Impact of Patterns on Operative Difficulty

Research suggests that LGEV and PGV patterns are associated with longer operative times and increased blood loss compared to other types, indicating that collateral circulation around the stomach and spleen significantly increases surgical difficulty.

Oncological Implications for PDAC Patients

For patients with pancreatic ductal adenocarcinoma (PDAC), SpVO serves as a marker for a more aggressive disease phenotype, characterized by larger tumors and higher rates of vascular involvement.

PDAC Oncological Parameters

Factor

Patent SpV (n=65)

SpV Occlusion (n=23)

p-Value

Microscopic Vascular Invasion

28%

61%

0.005

Tumor Diameter (cm)

2.2 [0.4–8.4]

3.2 [1.1–6.7]

<0.001

Recurrence Rate

49%

74%

0.037

Peritoneal Recurrence

9%

29%

Liver Recurrence

44%

24%

Prognostic Observations:

  • Recurrence Patterns: Patients with SpVO have a higher incidence of peritoneal dissemination, whereas those with patent veins are more prone to liver metastases.

  • Survival Rates: Despite the more advanced disease characteristics in SpVO patients, overall survival and disease-free survival rates are comparable to patent cases. This is attributed to the more frequent use of neoadjuvant (70% vs. 25%) and adjuvant (87% vs. 69%) chemotherapy in the SpVO group.


Proposed Management Strategies

To enhance surgical safety, operative planning should prioritize the "preemptive occlusion of inflow"—blocking the splenic arterial blood flow before dissecting collateral vessels.

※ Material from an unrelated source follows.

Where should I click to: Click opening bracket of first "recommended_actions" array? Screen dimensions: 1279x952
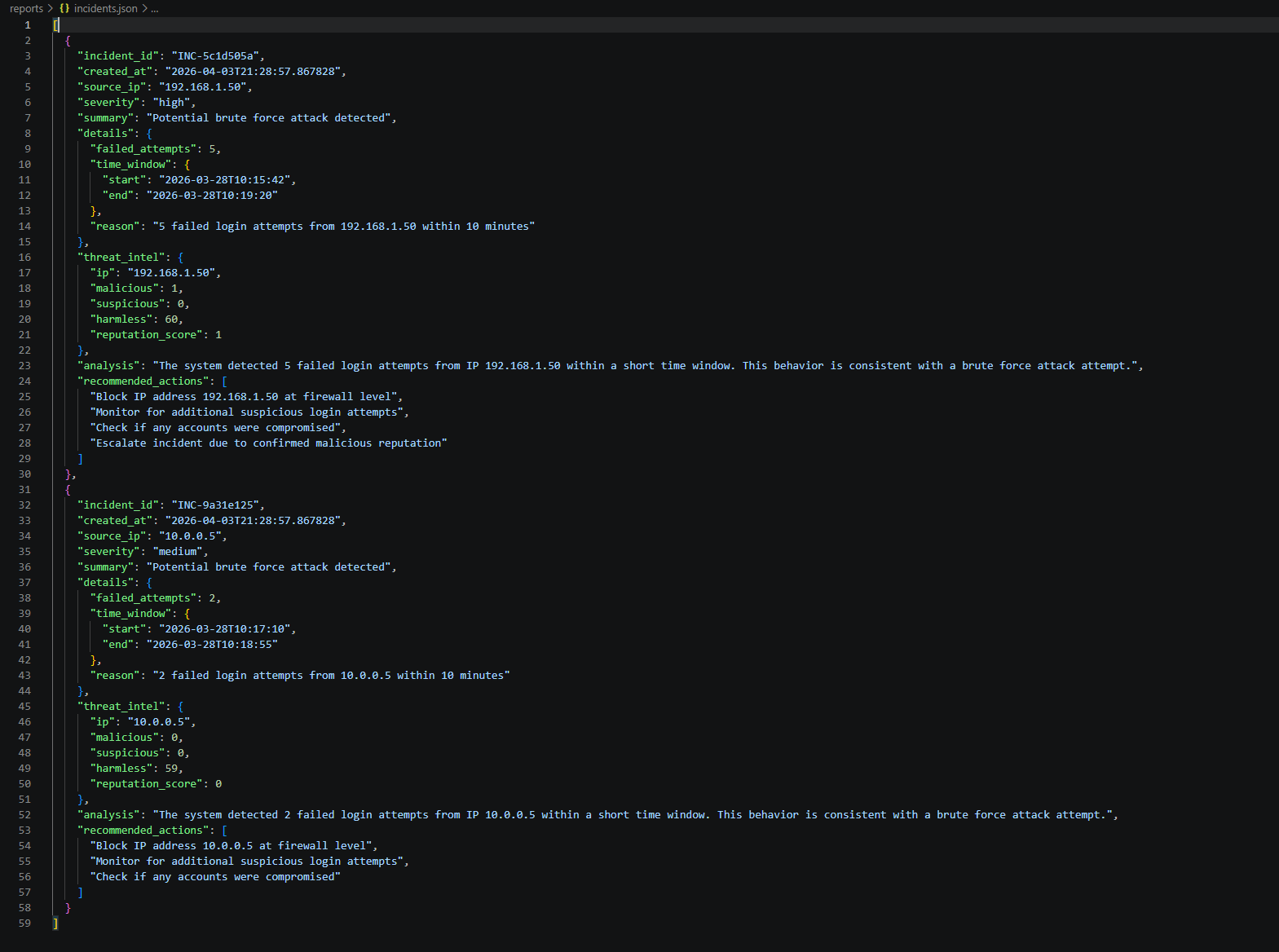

Surgical Recommendations by Collateral Pattern

  • LGEV Type: Minimize dissection of the gastrocolic ligament and occlude splenic artery (SpA) flow before manipulating the spleen.

  • LGV Type: Exercise caution if the LGV is anterior to the SpA. Consider a retroperitoneal approach or clamping the SpA at the suprapancreatic portion of the pancreatic tail.

  • PGV Type: Avoid dissection of the gastrosplenic ligament and splenic manipulation until the SpA is clamped.

  • Splenorenal Type: Avoid a retroperitoneal-first approach. If the SpA is buried in the pancreatic parenchyma, use a retroperitoneal approach or clamp the SpA at the suprapancreatic portion.

Conclusion

SpVO is a significant risk factor for perioperative complications in distal pancreatectomy due to the development of left-sided portal hypertension. While SpVO is associated with more aggressive PDAC phenotypes and higher rates of peritoneal recurrence, it is not an indicator of unresectability. A multimodal treatment strategy combining perioperative chemotherapy with a surgically precise, pattern-based approach to collateral circulation can achieve oncological outcomes comparable to patients with patent splenic veins.